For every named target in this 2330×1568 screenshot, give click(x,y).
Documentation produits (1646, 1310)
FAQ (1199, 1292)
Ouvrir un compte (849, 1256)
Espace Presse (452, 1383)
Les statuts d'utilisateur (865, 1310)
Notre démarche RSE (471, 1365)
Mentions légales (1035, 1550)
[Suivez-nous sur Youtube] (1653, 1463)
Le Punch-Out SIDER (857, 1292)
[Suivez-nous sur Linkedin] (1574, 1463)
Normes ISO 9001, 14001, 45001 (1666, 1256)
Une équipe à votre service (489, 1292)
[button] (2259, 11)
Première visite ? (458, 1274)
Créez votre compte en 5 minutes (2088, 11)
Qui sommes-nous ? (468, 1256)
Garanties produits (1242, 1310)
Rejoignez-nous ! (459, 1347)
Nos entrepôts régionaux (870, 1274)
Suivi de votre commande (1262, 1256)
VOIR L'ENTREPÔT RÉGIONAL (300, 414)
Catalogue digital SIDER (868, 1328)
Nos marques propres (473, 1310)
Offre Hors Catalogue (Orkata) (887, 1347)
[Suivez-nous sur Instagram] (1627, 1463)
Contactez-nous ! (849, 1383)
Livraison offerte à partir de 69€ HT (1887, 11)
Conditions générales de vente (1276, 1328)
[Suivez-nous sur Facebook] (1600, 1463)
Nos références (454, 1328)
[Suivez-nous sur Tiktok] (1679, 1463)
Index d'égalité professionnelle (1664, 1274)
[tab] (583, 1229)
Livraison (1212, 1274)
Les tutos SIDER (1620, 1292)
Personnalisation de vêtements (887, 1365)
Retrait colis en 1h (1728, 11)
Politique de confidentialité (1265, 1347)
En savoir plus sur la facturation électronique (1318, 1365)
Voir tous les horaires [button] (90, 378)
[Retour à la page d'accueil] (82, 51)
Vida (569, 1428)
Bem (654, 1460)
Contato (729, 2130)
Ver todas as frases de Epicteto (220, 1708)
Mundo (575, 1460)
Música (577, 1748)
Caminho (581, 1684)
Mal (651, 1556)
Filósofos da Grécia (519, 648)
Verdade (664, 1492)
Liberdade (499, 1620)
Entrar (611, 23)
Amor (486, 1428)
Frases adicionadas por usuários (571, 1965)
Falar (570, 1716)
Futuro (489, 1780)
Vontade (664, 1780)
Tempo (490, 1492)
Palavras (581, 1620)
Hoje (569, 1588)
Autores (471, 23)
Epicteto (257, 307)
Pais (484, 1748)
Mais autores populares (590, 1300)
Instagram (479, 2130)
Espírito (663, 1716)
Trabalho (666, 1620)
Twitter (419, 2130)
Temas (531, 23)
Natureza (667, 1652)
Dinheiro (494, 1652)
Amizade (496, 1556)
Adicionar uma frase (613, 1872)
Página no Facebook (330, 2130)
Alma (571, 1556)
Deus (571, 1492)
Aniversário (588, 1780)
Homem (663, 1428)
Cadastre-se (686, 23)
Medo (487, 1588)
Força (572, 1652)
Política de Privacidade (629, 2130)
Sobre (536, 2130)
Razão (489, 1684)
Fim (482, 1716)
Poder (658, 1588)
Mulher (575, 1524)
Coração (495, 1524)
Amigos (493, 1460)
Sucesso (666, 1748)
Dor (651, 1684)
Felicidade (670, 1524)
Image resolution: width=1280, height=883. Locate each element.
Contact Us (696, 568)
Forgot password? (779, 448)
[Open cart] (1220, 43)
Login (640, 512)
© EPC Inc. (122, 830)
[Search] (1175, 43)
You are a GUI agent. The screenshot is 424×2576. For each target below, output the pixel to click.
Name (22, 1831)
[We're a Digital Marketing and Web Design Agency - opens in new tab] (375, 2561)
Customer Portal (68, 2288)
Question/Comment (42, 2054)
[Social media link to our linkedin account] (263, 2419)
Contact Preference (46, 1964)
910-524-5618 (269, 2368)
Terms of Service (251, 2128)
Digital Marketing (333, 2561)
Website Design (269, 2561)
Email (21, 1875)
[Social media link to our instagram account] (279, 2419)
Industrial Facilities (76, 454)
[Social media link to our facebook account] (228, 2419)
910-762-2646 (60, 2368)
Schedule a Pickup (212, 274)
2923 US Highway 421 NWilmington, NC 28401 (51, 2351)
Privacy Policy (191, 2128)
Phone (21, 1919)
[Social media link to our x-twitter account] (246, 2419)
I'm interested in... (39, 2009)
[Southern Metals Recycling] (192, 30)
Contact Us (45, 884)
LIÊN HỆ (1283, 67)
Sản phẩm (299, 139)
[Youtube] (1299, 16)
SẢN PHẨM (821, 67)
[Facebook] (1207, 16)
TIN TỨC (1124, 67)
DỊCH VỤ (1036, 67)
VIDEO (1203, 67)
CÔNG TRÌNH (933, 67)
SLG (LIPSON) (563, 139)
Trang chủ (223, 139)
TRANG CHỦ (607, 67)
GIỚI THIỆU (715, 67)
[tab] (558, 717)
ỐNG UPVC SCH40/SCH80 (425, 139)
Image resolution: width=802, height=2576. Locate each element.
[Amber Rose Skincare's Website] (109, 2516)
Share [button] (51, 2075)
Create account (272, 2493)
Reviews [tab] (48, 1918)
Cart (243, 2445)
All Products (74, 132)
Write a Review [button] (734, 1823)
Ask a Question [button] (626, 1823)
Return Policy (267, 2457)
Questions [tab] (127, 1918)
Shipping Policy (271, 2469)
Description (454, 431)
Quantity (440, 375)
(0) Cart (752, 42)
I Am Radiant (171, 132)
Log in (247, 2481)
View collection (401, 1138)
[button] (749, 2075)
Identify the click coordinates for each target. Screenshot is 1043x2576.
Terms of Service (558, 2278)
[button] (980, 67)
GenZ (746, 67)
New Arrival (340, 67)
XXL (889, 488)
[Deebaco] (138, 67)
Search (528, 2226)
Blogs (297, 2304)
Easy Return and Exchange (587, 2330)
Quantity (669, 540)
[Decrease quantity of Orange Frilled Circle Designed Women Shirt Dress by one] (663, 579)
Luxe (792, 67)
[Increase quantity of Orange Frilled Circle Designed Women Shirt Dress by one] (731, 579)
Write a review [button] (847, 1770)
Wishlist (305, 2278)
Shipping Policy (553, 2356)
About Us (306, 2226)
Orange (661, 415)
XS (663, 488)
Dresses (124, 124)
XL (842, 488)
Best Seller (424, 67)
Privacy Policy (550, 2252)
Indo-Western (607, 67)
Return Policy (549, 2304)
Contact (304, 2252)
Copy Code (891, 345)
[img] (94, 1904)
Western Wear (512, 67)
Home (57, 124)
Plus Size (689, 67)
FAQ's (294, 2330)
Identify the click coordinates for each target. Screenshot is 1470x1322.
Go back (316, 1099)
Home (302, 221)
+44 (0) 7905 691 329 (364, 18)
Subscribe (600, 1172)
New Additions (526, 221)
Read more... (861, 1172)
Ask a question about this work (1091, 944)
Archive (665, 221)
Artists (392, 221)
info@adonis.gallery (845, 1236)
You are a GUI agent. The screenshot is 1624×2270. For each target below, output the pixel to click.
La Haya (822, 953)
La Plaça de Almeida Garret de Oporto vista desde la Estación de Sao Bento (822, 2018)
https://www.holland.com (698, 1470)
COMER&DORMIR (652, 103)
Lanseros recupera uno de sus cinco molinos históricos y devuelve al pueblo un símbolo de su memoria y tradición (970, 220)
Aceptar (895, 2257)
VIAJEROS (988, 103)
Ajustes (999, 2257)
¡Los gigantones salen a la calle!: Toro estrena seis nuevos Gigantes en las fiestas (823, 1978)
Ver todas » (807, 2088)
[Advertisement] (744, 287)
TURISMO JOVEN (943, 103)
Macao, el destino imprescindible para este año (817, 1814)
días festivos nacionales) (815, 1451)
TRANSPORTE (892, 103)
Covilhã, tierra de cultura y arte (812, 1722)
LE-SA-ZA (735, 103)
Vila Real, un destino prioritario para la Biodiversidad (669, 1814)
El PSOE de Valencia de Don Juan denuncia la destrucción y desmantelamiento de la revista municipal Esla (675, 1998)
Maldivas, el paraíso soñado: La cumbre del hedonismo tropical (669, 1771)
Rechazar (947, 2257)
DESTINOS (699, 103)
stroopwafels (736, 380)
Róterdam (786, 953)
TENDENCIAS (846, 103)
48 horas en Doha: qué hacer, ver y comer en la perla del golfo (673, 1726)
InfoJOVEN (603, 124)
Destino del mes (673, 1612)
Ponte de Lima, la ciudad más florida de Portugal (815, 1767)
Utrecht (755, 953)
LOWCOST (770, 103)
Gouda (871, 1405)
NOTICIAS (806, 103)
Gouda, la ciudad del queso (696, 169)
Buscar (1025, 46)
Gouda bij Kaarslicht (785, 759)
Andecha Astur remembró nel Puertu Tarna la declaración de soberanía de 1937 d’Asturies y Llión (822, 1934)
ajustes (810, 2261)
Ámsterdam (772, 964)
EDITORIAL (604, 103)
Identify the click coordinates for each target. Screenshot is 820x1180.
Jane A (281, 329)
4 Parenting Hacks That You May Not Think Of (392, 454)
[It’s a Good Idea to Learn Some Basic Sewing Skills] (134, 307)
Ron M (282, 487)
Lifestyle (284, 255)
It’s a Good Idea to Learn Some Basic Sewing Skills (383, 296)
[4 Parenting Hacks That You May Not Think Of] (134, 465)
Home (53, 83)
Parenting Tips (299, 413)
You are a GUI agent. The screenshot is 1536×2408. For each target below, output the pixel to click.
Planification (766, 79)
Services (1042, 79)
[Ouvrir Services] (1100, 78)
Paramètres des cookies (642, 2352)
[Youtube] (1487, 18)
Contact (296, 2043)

*Task details*:
Beginning at the line with "Homem (663, 1428)" and ending at the line with "Contact Us (696, 568)", reproduce each line of the data above exactly, and add no other lines.

*Answer box*:
Homem (663, 1428)
Cadastre-se (686, 23)
Medo (487, 1588)
Força (572, 1652)
Política de Privacidade (629, 2130)
Sobre (536, 2130)
Razão (489, 1684)
Fim (482, 1716)
Poder (658, 1588)
Mulher (575, 1524)
Coração (495, 1524)
Amigos (493, 1460)
Sucesso (666, 1748)
Dor (651, 1684)
Felicidade (670, 1524)
Image resolution: width=1280, height=883. Locate each element.
Contact Us (696, 568)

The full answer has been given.